Both of yal recommended the 12', is there a noticeable difference in stability? or the extra 12ft of space is greatly appreciated.

Thanks for the replies!
- JRyno


----------



## Kismet (Jun 9, 2012)

In my limited experience, the only thing they share is the shape. 

Stability comes from width more than length, in my experience. The longer boat can handle chop and ride easier, but the width of the boat is along the axis of balance (?just made that up, sounds right.) and every extension of width creates substantially more stability. Uhh...think ice skates versus roller skates, maybe...?

You might look up some posts on outriggers, or sponsons. Some excellent work was shown, as I recall.

Be safe, have fun.


----------



## JRyno10 (Jun 13, 2012)

I currently have a Motorguide Great White 24volt 67lb thrust trolling motor that i plan to mount to the bow, but doesn't that require 2 batteries for just that trolling motor? That means about 80 lbs of battery correct - assuming a battery weighs about 40 lbs? 

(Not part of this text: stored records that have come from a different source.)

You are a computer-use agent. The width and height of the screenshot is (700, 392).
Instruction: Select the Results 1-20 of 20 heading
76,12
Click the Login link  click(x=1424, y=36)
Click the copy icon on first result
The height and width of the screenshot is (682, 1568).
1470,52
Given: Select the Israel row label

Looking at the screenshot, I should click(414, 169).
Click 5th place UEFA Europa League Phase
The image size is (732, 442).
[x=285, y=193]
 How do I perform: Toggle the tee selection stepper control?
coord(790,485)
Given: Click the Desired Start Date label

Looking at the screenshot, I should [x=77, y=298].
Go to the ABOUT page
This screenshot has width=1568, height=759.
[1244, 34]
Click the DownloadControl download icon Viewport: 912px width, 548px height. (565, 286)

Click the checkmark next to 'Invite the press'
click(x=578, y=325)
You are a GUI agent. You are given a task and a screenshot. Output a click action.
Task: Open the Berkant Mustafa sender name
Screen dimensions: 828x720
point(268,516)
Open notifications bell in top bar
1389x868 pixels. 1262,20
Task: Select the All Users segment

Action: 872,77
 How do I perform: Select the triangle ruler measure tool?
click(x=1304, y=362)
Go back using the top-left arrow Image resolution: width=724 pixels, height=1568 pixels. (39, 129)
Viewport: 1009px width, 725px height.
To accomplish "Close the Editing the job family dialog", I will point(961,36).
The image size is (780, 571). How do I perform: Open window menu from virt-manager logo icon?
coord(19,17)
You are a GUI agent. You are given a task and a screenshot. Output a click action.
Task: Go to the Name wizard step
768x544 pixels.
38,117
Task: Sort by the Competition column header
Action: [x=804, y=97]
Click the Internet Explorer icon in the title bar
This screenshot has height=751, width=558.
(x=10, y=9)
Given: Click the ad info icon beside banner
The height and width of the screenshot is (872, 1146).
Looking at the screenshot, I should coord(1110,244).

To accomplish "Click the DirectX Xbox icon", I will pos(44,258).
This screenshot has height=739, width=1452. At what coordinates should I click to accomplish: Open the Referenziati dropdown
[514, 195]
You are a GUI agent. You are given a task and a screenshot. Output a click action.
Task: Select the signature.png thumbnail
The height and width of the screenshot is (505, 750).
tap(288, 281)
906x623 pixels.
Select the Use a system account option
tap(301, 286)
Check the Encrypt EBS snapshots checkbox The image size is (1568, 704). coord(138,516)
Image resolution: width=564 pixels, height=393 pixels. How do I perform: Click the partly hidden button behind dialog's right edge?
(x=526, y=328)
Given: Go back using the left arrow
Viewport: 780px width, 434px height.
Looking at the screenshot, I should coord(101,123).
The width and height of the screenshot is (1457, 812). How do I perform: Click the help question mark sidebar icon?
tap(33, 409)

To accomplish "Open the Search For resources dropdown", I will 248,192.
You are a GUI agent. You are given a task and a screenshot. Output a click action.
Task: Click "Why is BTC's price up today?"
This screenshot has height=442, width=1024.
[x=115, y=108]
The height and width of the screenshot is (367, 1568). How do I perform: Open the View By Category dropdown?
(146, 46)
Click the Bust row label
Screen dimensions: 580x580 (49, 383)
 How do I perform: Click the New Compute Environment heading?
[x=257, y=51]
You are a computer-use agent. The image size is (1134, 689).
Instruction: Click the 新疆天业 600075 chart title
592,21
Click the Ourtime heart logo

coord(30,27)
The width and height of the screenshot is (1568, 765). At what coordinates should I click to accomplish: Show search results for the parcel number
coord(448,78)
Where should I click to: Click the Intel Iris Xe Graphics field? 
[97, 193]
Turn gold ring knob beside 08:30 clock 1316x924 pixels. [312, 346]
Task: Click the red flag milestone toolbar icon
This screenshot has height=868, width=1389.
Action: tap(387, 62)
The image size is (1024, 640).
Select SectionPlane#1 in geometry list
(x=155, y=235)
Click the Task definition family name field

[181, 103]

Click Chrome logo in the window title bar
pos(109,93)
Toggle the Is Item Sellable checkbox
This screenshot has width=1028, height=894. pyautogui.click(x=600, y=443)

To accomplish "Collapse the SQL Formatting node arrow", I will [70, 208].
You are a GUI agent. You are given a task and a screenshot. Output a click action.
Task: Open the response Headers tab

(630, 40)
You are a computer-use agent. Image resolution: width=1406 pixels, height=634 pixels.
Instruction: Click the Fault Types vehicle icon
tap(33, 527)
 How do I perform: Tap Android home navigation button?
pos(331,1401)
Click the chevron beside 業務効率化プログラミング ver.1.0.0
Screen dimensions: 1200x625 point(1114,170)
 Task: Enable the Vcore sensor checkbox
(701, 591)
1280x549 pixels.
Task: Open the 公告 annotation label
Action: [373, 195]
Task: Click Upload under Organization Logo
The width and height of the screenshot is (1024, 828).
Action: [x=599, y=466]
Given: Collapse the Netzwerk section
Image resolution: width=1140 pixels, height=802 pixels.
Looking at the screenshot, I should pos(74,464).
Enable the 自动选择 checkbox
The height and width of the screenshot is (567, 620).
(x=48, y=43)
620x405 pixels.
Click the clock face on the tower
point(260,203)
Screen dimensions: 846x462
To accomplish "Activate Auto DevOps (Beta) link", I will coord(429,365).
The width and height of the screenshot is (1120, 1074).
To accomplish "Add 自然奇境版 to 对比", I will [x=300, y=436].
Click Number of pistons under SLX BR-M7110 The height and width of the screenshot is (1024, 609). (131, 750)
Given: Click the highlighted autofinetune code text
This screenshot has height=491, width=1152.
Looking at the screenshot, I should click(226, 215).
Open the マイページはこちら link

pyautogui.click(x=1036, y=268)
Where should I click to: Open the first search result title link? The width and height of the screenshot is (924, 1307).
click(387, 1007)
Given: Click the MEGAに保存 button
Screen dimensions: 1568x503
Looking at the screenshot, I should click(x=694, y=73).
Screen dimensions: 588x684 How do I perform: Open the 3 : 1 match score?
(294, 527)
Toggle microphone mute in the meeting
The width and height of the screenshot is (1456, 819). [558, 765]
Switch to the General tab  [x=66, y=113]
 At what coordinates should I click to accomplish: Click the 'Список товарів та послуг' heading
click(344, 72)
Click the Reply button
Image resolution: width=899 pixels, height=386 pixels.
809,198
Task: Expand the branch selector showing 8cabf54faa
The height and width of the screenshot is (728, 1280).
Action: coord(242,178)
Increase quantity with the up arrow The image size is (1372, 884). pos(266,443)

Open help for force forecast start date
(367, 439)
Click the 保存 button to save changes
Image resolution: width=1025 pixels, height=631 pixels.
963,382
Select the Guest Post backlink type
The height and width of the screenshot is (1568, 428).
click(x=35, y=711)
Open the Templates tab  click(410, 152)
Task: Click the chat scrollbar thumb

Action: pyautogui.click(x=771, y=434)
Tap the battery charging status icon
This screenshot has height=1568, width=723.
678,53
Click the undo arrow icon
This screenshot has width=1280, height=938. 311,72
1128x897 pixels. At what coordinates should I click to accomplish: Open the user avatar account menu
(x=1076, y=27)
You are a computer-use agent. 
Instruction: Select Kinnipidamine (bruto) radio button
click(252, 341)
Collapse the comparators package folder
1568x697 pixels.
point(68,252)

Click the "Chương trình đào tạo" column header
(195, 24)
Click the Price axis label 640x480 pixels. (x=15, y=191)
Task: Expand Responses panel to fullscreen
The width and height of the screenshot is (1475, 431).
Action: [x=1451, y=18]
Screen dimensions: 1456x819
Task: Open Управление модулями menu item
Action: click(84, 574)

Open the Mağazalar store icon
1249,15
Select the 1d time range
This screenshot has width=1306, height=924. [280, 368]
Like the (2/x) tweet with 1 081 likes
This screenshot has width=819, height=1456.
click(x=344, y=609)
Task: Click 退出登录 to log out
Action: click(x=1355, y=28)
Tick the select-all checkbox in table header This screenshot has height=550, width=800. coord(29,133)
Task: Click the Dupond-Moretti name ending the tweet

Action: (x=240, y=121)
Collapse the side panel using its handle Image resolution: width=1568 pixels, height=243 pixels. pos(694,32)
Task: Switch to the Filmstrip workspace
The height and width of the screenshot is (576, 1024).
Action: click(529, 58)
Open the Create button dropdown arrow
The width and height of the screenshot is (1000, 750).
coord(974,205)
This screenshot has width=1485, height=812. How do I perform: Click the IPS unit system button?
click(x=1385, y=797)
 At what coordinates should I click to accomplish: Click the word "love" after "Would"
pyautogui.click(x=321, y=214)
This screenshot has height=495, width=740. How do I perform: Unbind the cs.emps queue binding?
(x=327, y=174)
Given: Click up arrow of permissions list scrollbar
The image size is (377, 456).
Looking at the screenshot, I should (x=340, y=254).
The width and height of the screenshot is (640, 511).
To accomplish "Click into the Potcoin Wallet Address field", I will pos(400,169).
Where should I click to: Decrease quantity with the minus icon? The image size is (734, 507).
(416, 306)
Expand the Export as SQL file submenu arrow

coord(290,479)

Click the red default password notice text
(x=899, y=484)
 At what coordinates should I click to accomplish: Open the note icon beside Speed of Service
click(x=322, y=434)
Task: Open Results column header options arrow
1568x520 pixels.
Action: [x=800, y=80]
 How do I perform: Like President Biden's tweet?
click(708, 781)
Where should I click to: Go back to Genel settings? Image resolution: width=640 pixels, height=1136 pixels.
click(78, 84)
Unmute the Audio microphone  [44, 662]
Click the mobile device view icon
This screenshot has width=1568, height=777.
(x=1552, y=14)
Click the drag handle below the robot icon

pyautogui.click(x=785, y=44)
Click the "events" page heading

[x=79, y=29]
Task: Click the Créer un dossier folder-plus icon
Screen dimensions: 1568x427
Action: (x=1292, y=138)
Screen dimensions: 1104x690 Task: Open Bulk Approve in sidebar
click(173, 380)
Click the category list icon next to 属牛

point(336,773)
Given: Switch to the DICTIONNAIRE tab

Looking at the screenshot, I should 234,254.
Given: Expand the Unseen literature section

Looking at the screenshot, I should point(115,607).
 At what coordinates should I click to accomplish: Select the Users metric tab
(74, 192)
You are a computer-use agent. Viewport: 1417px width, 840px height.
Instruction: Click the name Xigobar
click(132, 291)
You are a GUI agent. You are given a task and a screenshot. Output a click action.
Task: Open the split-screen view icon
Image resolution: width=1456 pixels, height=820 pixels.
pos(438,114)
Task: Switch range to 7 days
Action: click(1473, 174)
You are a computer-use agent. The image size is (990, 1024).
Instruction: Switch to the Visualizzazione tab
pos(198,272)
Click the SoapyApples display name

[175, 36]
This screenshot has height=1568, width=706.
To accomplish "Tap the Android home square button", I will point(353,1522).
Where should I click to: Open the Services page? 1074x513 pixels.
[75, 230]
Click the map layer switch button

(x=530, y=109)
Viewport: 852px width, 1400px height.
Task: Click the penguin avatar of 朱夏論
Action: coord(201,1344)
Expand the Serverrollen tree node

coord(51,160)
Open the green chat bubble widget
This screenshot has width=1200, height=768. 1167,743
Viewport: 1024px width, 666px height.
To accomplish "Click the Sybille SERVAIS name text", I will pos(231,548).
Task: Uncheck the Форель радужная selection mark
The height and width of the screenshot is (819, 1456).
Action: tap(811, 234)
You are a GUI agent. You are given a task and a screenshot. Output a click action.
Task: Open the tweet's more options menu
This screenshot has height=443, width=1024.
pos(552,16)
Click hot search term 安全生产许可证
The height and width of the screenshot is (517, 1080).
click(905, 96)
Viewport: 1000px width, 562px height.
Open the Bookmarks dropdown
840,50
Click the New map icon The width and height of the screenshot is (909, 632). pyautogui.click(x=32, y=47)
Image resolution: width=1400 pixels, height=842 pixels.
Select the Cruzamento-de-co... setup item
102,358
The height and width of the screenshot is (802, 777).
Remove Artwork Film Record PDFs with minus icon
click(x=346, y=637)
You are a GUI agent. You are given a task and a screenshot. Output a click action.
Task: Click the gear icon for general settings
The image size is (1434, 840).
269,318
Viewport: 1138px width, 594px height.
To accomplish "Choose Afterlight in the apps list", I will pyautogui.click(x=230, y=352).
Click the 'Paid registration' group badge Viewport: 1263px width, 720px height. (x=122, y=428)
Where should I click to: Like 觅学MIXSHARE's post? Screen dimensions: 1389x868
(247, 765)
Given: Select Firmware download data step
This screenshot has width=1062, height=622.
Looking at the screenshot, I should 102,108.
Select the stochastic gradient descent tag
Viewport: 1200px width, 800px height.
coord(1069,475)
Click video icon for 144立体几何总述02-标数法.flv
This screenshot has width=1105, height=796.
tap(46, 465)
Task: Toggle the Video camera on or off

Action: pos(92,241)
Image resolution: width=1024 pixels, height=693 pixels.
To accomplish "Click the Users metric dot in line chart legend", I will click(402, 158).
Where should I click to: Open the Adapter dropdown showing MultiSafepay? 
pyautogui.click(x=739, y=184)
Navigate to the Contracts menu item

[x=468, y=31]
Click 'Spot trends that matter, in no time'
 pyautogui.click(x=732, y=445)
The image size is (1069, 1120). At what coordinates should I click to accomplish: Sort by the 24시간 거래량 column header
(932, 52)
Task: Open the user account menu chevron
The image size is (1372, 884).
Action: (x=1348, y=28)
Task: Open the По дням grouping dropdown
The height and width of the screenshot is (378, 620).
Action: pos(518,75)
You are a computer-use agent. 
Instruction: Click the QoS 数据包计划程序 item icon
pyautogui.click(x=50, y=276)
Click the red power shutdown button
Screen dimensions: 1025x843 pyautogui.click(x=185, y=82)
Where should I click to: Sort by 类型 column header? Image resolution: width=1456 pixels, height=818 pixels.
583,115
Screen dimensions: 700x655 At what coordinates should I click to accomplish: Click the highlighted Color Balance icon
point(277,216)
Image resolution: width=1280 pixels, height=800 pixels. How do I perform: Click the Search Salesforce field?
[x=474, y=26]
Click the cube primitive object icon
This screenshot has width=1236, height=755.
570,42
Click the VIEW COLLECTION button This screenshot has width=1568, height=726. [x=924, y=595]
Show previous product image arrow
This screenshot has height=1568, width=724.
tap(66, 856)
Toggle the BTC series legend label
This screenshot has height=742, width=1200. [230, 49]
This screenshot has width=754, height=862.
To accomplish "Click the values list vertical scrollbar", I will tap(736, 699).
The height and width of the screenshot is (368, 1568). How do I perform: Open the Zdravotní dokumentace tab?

Like i said earlier i am able to put my boat in the general area where i will be fishing, so I'm not to worried about battery dying or something along the lines of that. But in case that does happen I will have an 83' or 84' Cruise n' Carry 6600. Do you think this will be good enough in case of an emergency - batteries die - wind? etc..

-- I am trying to figure out how to post the pictures.


----------



## fool4fish1226 (Jun 13, 2012)

That will be fine any motor is better then rowing!!!


----------



## JRyno10 (Jun 15, 2012)

I actually have two identical Motorguide GW24v67 lb thrust trolling motors. Can two trolling motors be attached to the same 2 batteries? How much run time should i expect from using jut one TM? What about if i was able to use both? I would not be running them at the exact same time though. I was thinking about using one on the transom and the other on the bow. Also does anyone know how well they 1 would push a 12ft'er from the transom?


----------



## fool4fish1226 (Jun 15, 2012)

JRyno10 said:


> I actually have two identical Motorguide GW24v67 lb thrust trolling motors. Can two trolling motors be attached to the same 2 batteries? How much run time should i expect from using jut one TM? What about if i was able to use both? I would not be running them at the exact same time though. I was thinking about using one on the transom and the other on the bow. Also does anyone know how well they 1 would push a 12ft'er from the transom?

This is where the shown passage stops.